Lesson 7 official topic

This post is for topics related to lesson 7 of the course. This lesson is based partly on chapter 8 of the book.

This is a wiki post - feel free to edit to add links from the lesson or other useful info.

<<< Lesson 6Lesson 8 >>>

Lesson resources

Links from the lesson

8 Likes

Shouldn’t it be count>=64 if bs=64?

2 Likes

Does that mean that the lr_find is based on the batch size set during the data block?

2 Likes

Why do we need gradient accumulation rather than just using a smaller batch size? How do we pick a good batch size?

3 Likes

How should the Learning Rate be changed when using Gradient Accumulation? I saw this on the forum a while back:

lr = lr/(g_acc/bs)

2 Likes

Do you have any good recommendations which is a good GPU which is value for money at the moment? As RTX 3090Ti of 24GB memory is not needed much if using techniques like gradient accumulation?

(originally posted by @miwojc )

1 Like

If you can wait a few more months, I’d wait for the new RTX 4000s to come out (hopefully sometime in September or October).
____________________
Answer these questions from the lesson 7 forum thread:
(a) Which chapter of the book is the lesson partly based on?
(b) What learning-rate formula for gradient accumulation did one poster say they had seen on the forum?
(c) Which GPUs does the last reply suggest waiting for?
The material that comes next has no connection to the lesson 7 forum thread.

Supplied information:
____________________
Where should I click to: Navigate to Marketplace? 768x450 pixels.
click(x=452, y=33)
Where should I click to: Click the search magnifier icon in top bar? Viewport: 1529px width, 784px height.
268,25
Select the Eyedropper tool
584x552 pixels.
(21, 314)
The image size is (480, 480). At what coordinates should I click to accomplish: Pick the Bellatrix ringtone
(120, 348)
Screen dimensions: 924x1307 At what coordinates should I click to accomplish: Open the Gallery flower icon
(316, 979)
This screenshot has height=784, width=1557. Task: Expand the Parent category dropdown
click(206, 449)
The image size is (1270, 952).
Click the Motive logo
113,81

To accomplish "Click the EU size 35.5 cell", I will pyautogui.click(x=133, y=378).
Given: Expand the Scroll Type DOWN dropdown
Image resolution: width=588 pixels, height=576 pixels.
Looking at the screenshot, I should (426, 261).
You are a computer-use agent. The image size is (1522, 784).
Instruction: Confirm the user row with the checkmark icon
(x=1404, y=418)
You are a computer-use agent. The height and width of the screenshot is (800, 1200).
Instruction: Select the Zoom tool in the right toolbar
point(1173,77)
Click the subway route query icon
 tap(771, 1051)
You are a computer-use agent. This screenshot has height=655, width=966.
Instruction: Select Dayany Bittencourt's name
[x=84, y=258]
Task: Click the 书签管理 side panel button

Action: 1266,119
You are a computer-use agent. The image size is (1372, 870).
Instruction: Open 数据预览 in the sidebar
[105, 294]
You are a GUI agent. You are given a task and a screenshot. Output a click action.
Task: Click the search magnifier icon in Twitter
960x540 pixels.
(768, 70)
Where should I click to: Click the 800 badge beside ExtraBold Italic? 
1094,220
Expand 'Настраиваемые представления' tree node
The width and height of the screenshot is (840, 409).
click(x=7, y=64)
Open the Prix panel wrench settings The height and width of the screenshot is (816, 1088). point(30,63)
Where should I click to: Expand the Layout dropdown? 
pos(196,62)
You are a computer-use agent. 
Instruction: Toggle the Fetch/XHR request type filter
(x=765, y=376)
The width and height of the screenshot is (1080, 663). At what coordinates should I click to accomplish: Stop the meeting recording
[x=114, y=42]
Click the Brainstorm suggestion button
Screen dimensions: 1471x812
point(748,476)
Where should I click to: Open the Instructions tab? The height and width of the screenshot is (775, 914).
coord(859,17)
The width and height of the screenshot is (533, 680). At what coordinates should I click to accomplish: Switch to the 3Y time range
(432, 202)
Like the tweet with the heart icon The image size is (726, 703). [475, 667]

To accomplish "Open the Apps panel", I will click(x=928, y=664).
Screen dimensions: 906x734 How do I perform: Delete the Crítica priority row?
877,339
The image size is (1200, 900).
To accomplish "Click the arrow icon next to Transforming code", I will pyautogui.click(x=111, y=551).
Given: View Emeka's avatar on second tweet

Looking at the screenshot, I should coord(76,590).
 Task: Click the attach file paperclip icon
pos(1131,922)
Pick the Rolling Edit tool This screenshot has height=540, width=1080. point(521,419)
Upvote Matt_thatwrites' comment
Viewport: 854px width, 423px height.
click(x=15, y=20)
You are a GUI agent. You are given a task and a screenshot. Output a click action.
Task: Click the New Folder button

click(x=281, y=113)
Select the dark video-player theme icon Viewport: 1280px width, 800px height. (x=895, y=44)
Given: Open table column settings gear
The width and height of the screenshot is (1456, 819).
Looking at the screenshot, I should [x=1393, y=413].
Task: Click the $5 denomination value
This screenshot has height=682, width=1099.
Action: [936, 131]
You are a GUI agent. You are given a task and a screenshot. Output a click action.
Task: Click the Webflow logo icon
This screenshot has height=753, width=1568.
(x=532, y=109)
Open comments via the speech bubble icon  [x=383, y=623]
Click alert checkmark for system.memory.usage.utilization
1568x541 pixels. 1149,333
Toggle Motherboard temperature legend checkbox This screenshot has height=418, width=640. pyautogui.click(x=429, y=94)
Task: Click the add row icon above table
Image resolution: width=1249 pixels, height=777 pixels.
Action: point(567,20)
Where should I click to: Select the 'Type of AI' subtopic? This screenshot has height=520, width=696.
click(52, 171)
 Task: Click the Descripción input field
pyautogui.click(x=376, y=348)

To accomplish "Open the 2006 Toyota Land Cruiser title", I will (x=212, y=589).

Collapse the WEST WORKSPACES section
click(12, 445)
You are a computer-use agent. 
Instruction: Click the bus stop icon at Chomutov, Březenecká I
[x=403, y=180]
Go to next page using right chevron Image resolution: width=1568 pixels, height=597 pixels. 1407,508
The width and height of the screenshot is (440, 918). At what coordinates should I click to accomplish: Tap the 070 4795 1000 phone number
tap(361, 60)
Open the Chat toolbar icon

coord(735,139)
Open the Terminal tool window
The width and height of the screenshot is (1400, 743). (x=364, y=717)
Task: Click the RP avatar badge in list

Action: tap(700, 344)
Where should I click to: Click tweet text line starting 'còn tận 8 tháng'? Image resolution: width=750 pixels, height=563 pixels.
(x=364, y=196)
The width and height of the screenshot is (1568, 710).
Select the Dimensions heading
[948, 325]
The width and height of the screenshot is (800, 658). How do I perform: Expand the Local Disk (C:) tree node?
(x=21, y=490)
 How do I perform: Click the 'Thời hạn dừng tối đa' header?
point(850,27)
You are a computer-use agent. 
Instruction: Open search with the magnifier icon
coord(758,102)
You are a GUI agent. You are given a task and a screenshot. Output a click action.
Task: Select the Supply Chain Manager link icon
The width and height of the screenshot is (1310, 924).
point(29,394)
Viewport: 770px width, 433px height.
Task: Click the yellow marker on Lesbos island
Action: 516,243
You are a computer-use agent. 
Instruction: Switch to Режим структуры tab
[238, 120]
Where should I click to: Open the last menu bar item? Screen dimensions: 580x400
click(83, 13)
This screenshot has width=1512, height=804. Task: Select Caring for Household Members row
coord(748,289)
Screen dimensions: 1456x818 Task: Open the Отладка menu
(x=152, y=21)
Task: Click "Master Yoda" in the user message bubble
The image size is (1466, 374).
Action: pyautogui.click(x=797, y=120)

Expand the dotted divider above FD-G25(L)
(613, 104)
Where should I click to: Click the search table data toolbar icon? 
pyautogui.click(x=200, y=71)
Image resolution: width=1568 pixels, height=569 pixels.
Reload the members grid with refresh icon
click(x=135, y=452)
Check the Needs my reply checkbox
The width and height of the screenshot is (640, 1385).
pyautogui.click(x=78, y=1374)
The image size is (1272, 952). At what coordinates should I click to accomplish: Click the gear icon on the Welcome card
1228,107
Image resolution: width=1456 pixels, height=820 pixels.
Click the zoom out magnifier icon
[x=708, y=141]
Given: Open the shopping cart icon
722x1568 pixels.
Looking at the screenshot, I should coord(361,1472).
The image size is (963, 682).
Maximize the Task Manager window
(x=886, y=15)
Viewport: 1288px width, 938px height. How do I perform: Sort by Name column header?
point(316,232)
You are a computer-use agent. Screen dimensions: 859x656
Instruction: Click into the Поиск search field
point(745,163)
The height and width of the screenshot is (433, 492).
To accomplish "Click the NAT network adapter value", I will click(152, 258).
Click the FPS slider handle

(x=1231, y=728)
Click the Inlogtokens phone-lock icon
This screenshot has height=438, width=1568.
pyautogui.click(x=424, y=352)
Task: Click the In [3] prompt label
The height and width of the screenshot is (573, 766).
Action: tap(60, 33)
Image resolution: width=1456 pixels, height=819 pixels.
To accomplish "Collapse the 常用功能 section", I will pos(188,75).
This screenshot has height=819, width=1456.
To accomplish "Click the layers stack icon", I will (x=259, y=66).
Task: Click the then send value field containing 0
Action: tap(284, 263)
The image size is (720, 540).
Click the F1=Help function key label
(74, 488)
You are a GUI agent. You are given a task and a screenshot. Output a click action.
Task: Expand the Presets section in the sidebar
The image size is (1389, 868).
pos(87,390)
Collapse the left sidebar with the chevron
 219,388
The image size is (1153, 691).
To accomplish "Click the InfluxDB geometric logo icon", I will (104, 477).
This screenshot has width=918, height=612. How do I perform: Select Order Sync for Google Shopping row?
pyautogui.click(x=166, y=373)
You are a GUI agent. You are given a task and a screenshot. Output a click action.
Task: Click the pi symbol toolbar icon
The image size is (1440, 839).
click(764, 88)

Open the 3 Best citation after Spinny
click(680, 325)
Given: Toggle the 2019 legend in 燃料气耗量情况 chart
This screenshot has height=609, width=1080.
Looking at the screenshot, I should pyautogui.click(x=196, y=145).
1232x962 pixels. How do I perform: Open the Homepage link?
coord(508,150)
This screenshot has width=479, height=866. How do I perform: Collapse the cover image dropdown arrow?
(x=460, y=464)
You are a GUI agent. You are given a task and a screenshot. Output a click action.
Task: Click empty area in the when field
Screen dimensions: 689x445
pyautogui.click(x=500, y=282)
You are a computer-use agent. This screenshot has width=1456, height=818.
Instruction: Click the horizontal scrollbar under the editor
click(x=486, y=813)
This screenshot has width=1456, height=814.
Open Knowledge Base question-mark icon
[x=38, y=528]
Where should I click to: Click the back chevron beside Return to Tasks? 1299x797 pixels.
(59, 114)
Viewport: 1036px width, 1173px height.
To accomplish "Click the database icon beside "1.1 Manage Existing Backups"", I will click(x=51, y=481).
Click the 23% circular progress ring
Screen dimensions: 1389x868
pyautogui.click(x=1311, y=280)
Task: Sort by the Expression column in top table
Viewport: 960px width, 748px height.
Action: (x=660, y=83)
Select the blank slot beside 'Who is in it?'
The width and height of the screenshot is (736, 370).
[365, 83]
____________________
Response to the task:
(a) Chapter 8.
(b) lr = lr/(g_acc/bs)
(c) The new RTX 4000s, hopefully out sometime in September or October.